■ Work order: Leaving out the pictures, output the lines from the one that contains "The width and height of the screenshot is (599, 429)." through the end of the material, exactly as they stand.

■ Stored data:
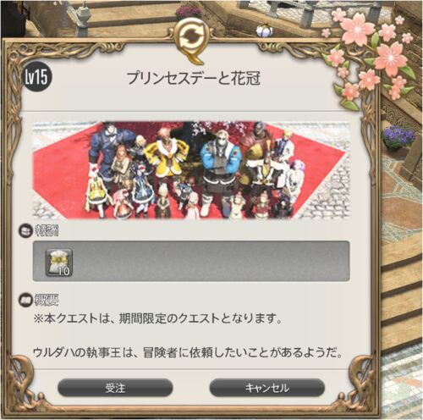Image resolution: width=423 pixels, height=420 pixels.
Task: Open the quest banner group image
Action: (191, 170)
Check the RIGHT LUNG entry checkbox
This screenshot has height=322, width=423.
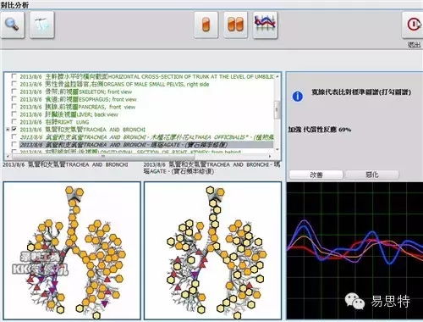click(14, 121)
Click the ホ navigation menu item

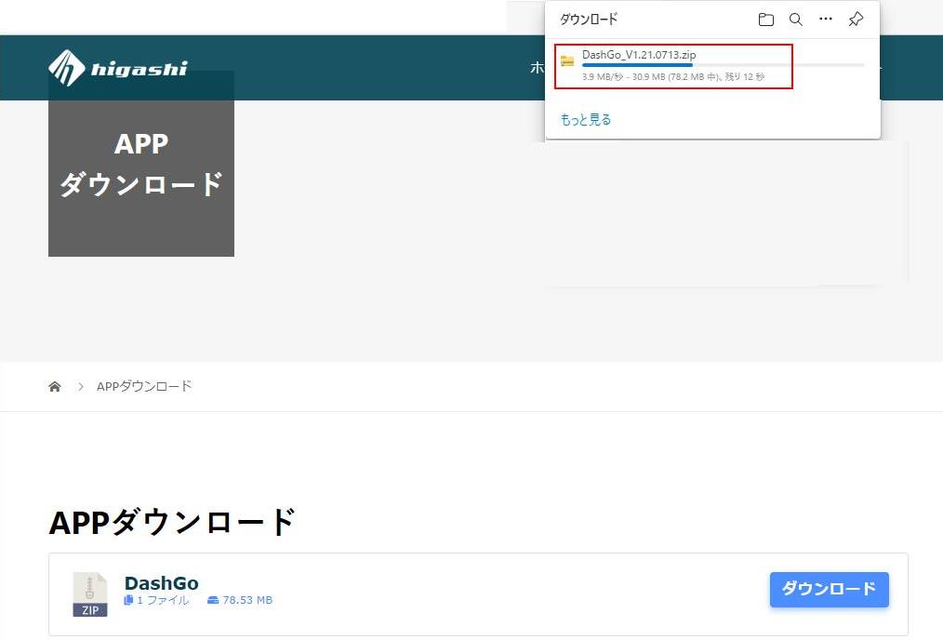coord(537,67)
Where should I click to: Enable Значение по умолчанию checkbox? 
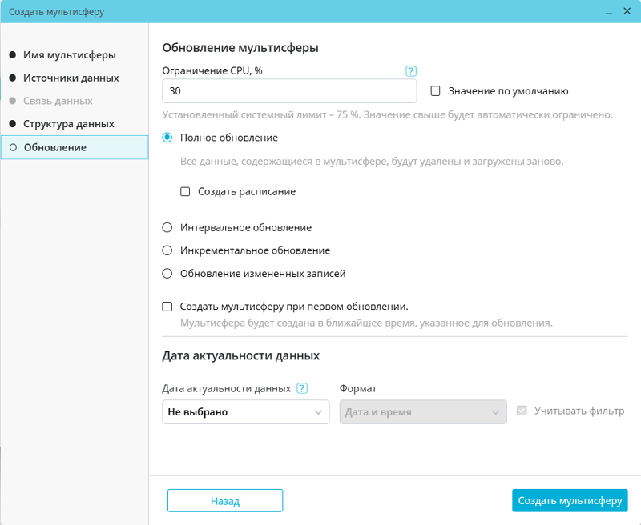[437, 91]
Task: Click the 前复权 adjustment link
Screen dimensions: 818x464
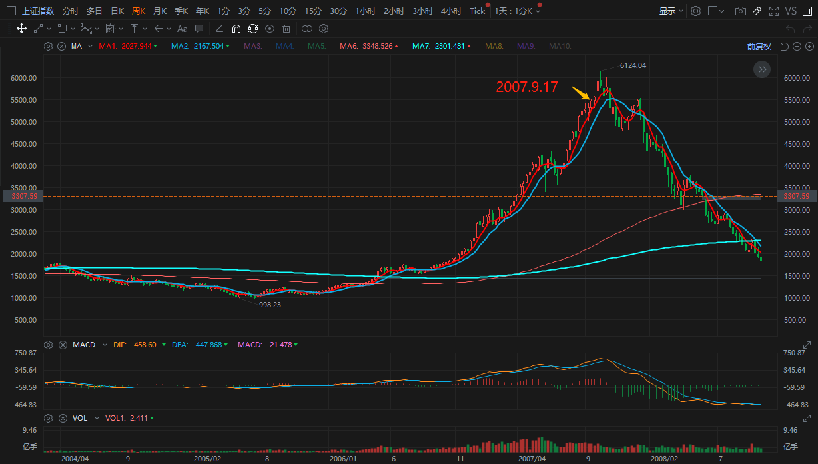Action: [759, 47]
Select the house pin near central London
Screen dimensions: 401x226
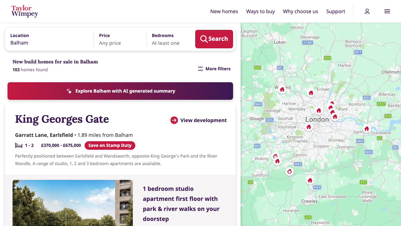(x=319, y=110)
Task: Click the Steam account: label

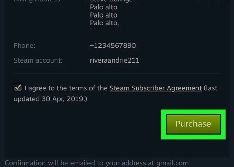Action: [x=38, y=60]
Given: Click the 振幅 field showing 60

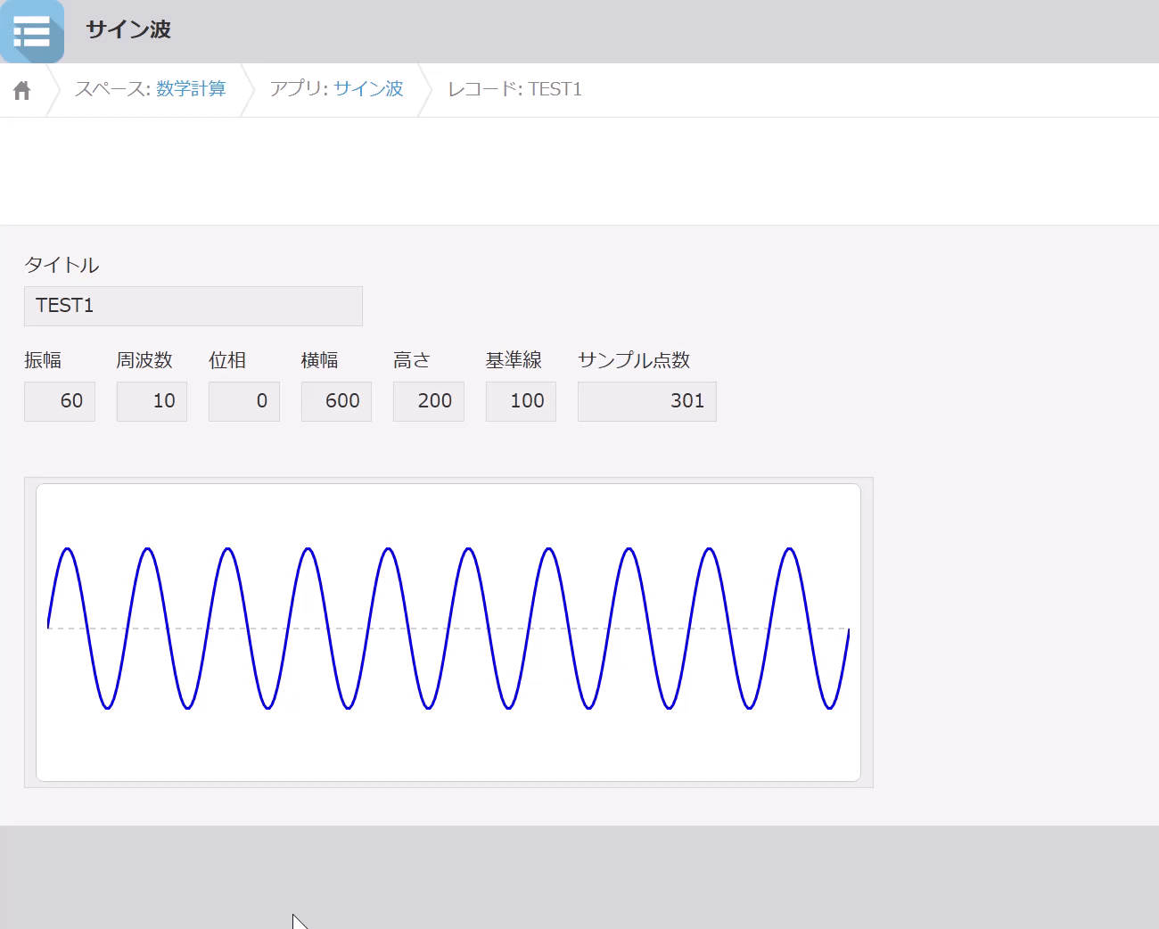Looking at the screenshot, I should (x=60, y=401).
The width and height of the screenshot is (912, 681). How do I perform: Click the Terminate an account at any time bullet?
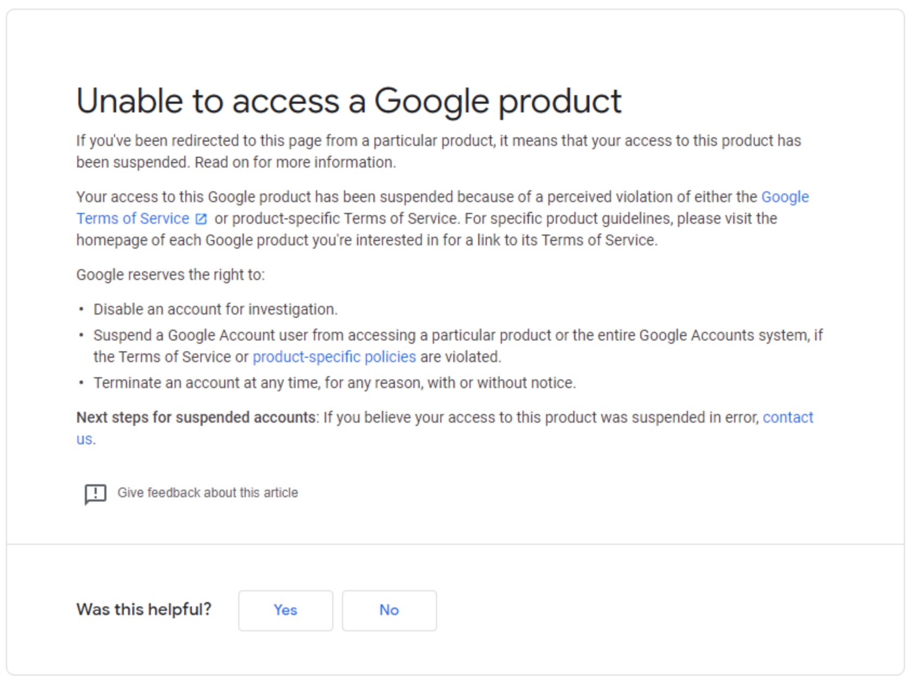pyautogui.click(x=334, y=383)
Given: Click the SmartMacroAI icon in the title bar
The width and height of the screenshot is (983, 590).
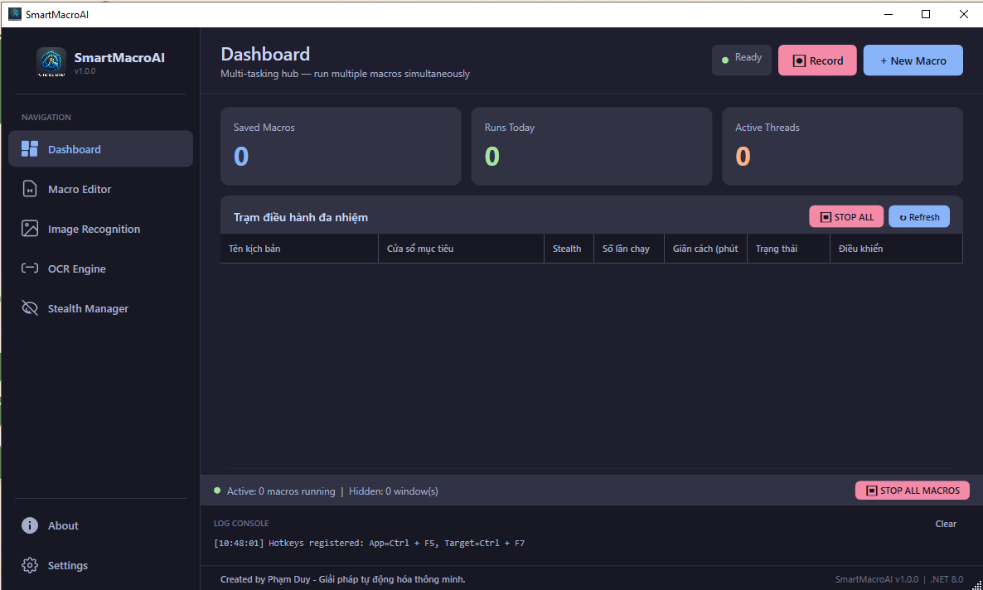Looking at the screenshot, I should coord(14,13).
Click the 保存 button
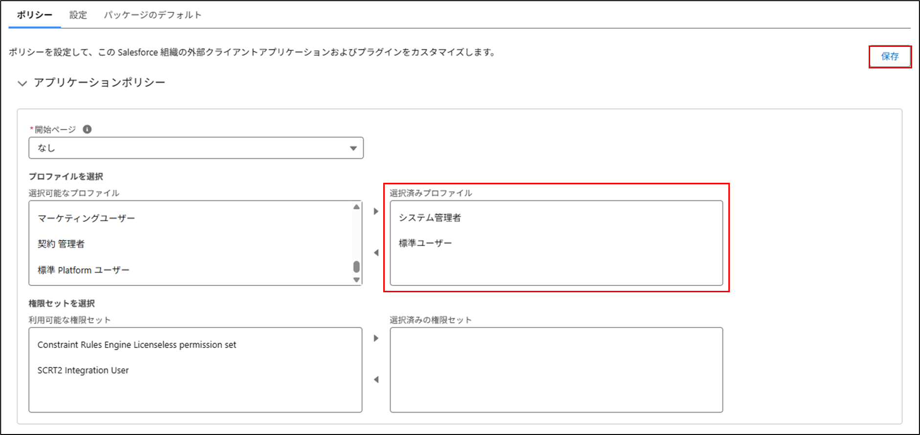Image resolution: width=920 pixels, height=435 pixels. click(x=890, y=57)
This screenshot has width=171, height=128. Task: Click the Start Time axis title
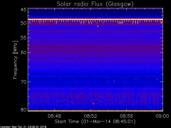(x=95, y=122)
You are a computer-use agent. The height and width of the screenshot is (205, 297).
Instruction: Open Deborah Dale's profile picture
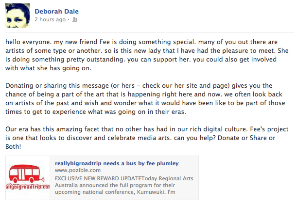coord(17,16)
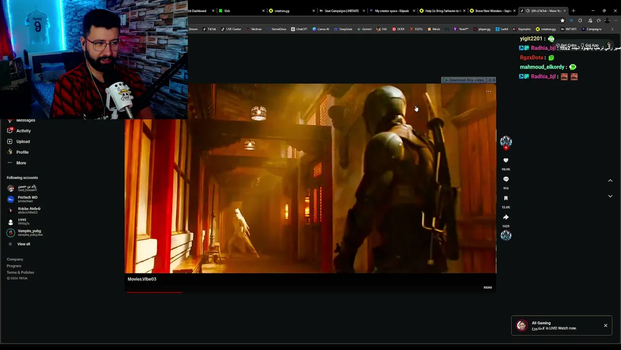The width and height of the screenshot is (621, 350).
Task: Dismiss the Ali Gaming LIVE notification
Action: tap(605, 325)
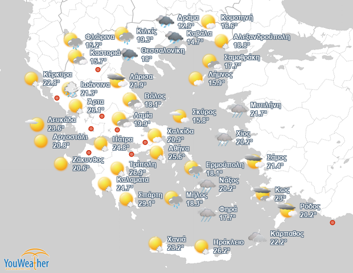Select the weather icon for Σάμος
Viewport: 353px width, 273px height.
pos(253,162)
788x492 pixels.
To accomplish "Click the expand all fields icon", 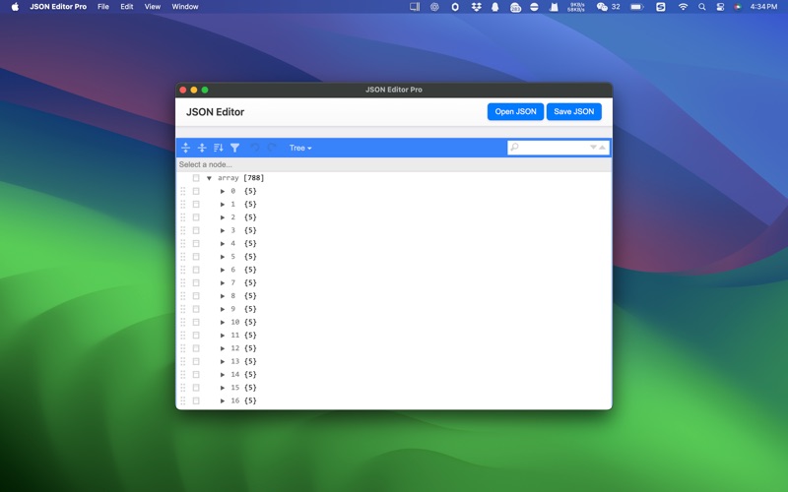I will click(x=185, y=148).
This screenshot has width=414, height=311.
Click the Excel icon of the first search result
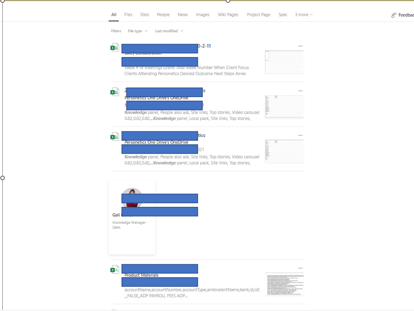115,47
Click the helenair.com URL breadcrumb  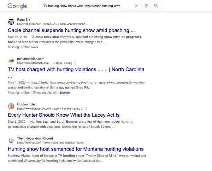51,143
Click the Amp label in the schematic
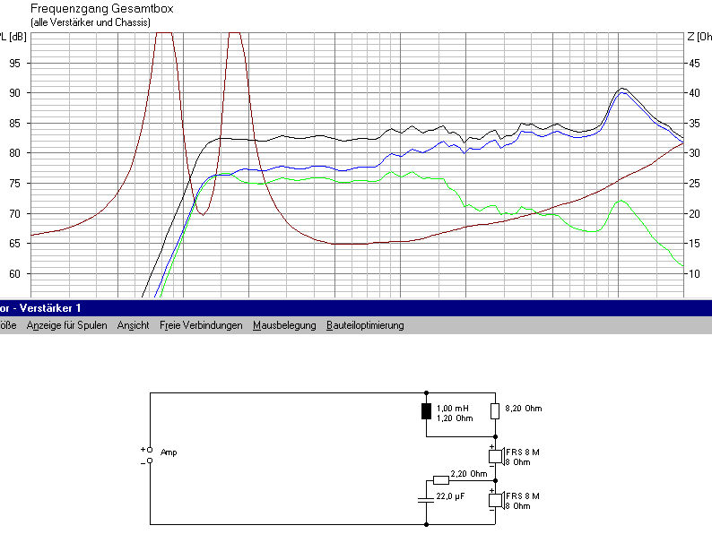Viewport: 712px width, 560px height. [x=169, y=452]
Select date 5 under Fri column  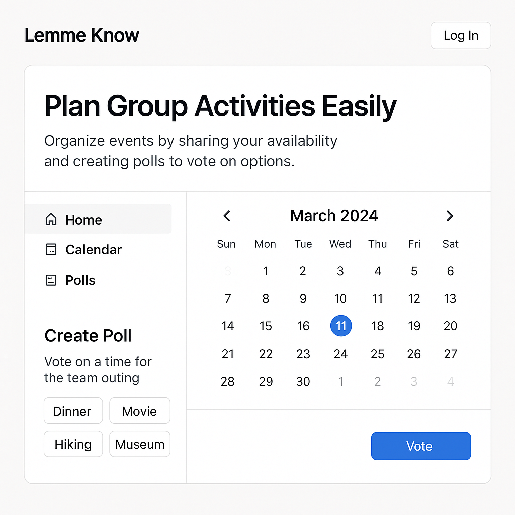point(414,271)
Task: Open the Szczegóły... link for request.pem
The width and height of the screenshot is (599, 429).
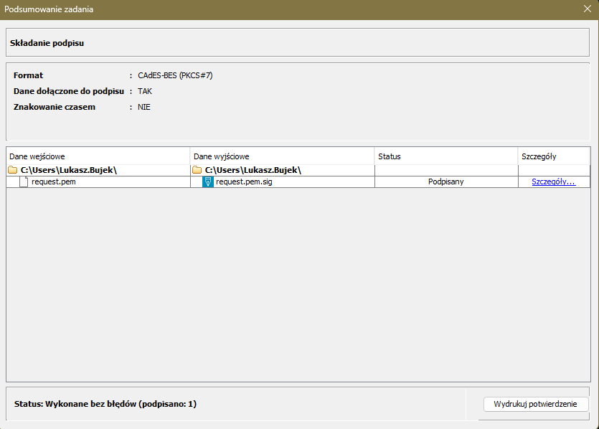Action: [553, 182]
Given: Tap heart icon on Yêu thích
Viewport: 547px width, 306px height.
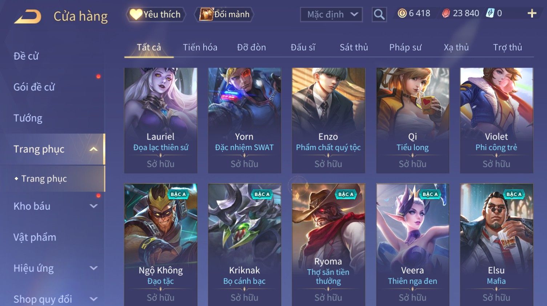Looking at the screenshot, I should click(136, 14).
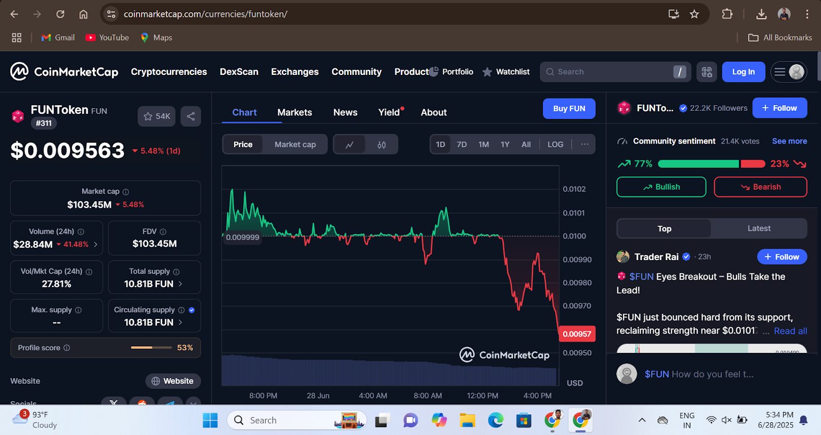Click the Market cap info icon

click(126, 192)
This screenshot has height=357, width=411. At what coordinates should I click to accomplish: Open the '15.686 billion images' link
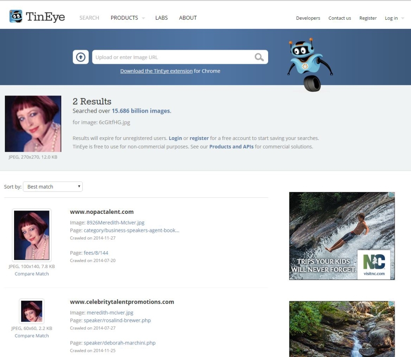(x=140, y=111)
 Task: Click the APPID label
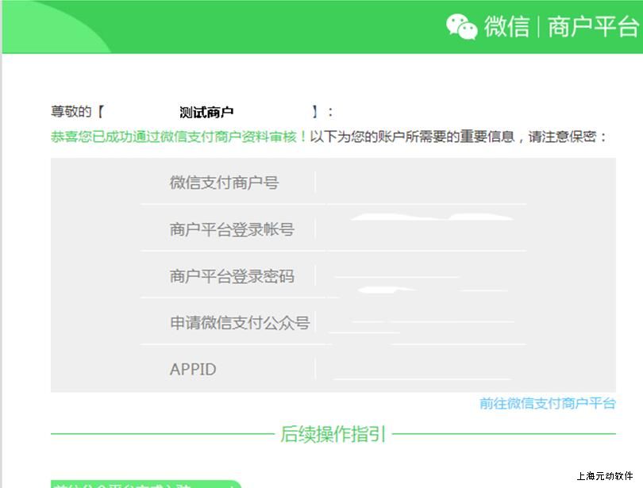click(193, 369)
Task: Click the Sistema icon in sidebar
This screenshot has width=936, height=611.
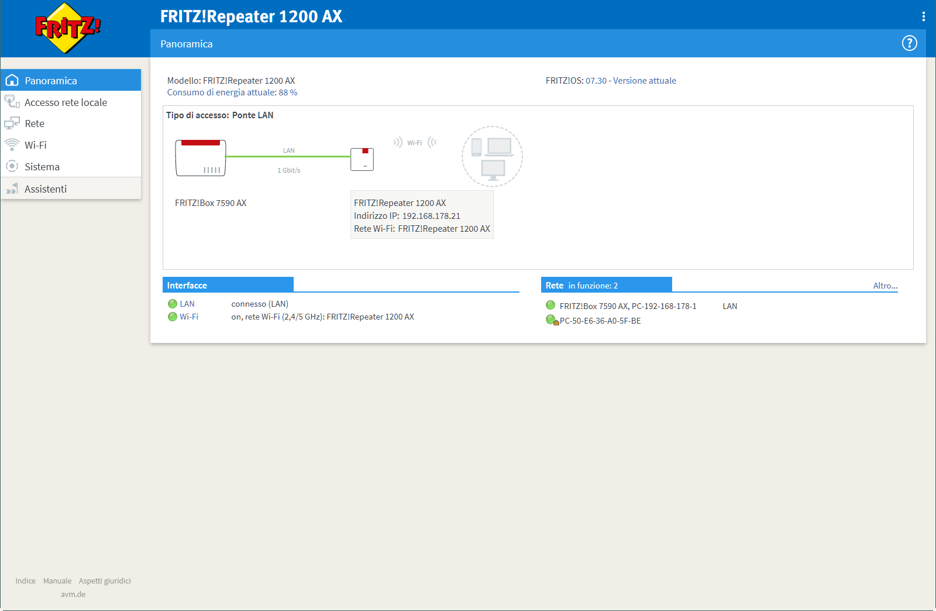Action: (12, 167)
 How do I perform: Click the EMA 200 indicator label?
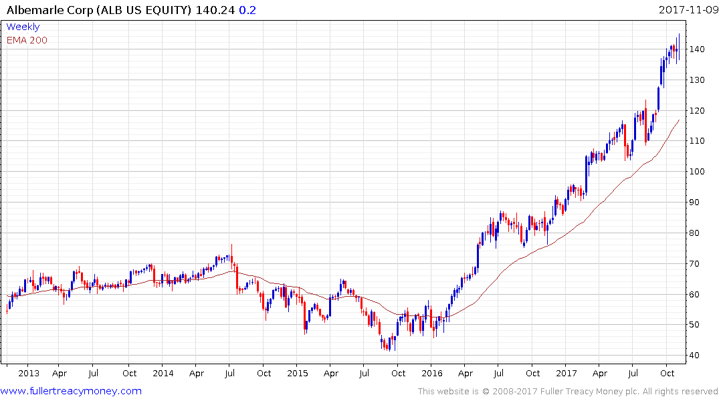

■ Answer box:
The width and height of the screenshot is (599, 429).
Action: [553, 182]
Given: Tap heart icon on Yêu thích
Viewport: 547px width, 306px height.
Looking at the screenshot, I should click(136, 14).
Click the Market cap info icon

click(126, 192)
This screenshot has height=357, width=411. At what coordinates should I click to accomplish: Open the '15.686 billion images' link
(x=140, y=111)
 Task: Click the APPID label
click(193, 369)
Task: Click the Sistema icon in sidebar
This screenshot has width=936, height=611.
Action: (12, 167)
 How do I perform: Click the EMA 200 indicator label?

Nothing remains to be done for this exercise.